### [Goal a]
From the film review, write down the passage that begins with the words "Spike Jonze’s Her" and ends with "they’re especially great.". Copy it word for word.

### [Page]
2012 was supposed to be the year of Matthew McConaughey, but 2013 came and had something to say about how good McConaughey’s year has been.  Mud is simply fantastic as a story about two boys who discover a fugitive hiding out on a small island at the base of a river in Arkansas.  The boys make a pact with Mud to help him stay hidden from the law and help him try to re-establish a relationship with a former lover.  While watching the film you constantly get the feeling that McConaughey is just using the boys to get what he wants, but your faith in the character is rewarded by the end of the film.  It’s like watching an odd fairy tale where Mud is the character that looks after the child through their misadventures.


5) Saving Mr. Banks

“Based on a true story” of a Disney transaction, brought to you by the Walt Disney Company?  One would think that you’d be in for a disaster of a film.  However, when that particular film stars Tom Hanks as the Walt Disney and Emma Thompson as P.L. Travers – better known as a the author of the classic tale of Mary Poppins – you’re film is going to be pretty damn good.  Saving Mr. Banks is a largely embellished story of Walt Disney trying to convince Travers to sell his company the film rights to her beloved tale.  The film explores the tribulations and relationship that Disney tries to establish with Travers, and while Hanks is convincingly believable as Disney, it’s Thompson that really shines here.  Allegedly Travers hated the final product of Mary Poppins (the Walt Disney production) and felt that way until the day she died.  Meanwhile, this is another Disney film we’re talking about and it’s meant to be a feel good story – so it is.


4) Captain Phillips

Tom Hanks back-to-back, this time he’s the Captain of a large shipping vessel that’s besieged by Somali pirates – another “based on a true story” tale.  This time, it’s Hanks that completely loses himself in the role.  He’s both stern as a Captain but approachable as a co-worker trying to do his job.  It’s when his ship is commandeered that Hanks really turns on the acting juices and the dialogue and emotion that is seen on his face when he’s held captive on a life boat for a couple of days.  Hanks has received as much critical acclaim as one can get for his portrayal of Richard Phillips, and it will likely pay off with an Oscar nomination.


3) Her

Spike Jonze’s Her is complex, beautiful, sad, and true all at the same time.  The film examines society’s obsession with technology and applies it to one man’s life as he discovers and falls in love with the voice of a computer.  And when I say “falls in love” with the voice of a computer, I mean he loves his computer but is stimulated by her voice (Scarlett Johansson).  Joaquin Phoenix is perfect as Theodore – a loner type who’s introvertive lifestyle allows him to establish a relationship with a piece of tech.  Jonze doesn’t always make great movies, but when they come along they’re especially great.


2) Gravity

There were a ton of films in 2013 that focused on a singular actor and particular perils they come in to along their particular journey.  Alphonso Cuaron’s Gravity is the best of them all.  His story about an astronaut who is stranded in space and has to rely on her faith in what she knows was real, is truly what makes the film magical.   Not to mention Sandra Bullock’s performance and the cinematography and the unreal CGI and the score…it’s all so perfect.  If there is one film you see to really magnify the whole movie-going “experience”, it’s certainly Gravity.


1) 12 Years A Slave

American cinema isn’t yet particularly comfortable with depiction of slavery and the graphic nature of what it represented, however Steve McQueen’s take on a tale of a slave who is freed but is later re-sold into slavery is heartbreaking and endearing.  While McQueen’s film and John Ridley’s script are real stars in the film, it’s journeymen-actor Chiwetel Ejiofor who stakes his claim as the best actor in 2013.  Ejiofor’s performance in 12 Years A Slave is just great, his character’s sense of taking his freedom for granted is seen in just about every scene in the movie.  McQueen could very well take home Best Director, Best Picture and every other award in 2013.

### [Goal b]
Render the lines of the entries as a numbered list. Start with the line containing "318x278 pixels. Task: Open" and end with the line containing "Action: click(420, 14)", including both, and omit any blank lines.

### [The input]
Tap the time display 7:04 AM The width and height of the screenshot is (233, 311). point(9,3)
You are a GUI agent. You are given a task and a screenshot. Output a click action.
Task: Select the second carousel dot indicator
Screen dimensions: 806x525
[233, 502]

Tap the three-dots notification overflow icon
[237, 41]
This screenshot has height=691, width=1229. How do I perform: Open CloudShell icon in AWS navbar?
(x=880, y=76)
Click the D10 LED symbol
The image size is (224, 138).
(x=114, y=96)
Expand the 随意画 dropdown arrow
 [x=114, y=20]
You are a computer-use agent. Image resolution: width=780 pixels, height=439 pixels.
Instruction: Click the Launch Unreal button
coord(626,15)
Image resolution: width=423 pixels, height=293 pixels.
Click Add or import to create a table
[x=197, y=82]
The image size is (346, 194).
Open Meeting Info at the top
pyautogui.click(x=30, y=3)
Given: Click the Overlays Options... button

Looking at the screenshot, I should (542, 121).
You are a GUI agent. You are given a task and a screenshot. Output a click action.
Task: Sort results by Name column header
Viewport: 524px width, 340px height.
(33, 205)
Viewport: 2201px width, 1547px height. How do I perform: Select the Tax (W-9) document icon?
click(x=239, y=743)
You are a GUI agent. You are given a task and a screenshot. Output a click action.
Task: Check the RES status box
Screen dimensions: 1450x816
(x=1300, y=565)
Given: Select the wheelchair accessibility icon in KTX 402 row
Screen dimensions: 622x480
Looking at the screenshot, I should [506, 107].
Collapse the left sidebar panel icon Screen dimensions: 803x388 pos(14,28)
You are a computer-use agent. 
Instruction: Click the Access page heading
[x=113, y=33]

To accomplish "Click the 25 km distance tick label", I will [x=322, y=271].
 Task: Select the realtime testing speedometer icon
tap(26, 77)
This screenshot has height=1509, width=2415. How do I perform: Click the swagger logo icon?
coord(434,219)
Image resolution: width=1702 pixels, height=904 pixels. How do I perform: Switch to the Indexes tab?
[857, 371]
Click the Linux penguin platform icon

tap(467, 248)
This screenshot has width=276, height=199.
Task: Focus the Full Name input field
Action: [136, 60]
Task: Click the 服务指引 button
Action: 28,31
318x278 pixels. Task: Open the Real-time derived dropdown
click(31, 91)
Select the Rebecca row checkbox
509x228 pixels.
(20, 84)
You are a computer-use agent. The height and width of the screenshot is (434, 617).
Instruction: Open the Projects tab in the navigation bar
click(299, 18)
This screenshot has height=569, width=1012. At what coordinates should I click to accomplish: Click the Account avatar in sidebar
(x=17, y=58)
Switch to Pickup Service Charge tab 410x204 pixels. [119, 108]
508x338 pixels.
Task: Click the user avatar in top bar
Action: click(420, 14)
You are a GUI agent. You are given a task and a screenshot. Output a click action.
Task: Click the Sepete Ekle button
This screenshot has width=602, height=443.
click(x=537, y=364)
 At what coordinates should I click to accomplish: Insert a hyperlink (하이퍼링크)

### [Problem solution a]
Spike Jonze’s Her is complex, beautiful, sad, and true all at the same time.  The film examines society’s obsession with technology and applies it to one man’s life as he discovers and falls in love with the voice of a computer.  And when I say “falls in love” with the voice of a computer, I mean he loves his computer but is stimulated by her voice (Scarlett Johansson).  Joaquin Phoenix is perfect as Theodore – a loner type who’s introvertive lifestyle allows him to establish a relationship with a piece of tech.  Jonze doesn’t always make great movies, but when they come along they’re especially great.

### [Problem solution b]
1. 318x278 pixels. Task: Open the Real-time derived dropdown
2. click(31, 91)
3. Select the Rebecca row checkbox
4. 509x228 pixels.
5. (20, 84)
6. You are a computer-use agent. The height and width of the screenshot is (434, 617).
7. Instruction: Open the Projects tab in the navigation bar
8. click(299, 18)
9. This screenshot has height=569, width=1012. At what coordinates should I click to accomplish: Click the Account avatar in sidebar
10. (x=17, y=58)
11. Switch to Pickup Service Charge tab 410x204 pixels. [119, 108]
12. 508x338 pixels.
13. Task: Click the user avatar in top bar
14. Action: click(420, 14)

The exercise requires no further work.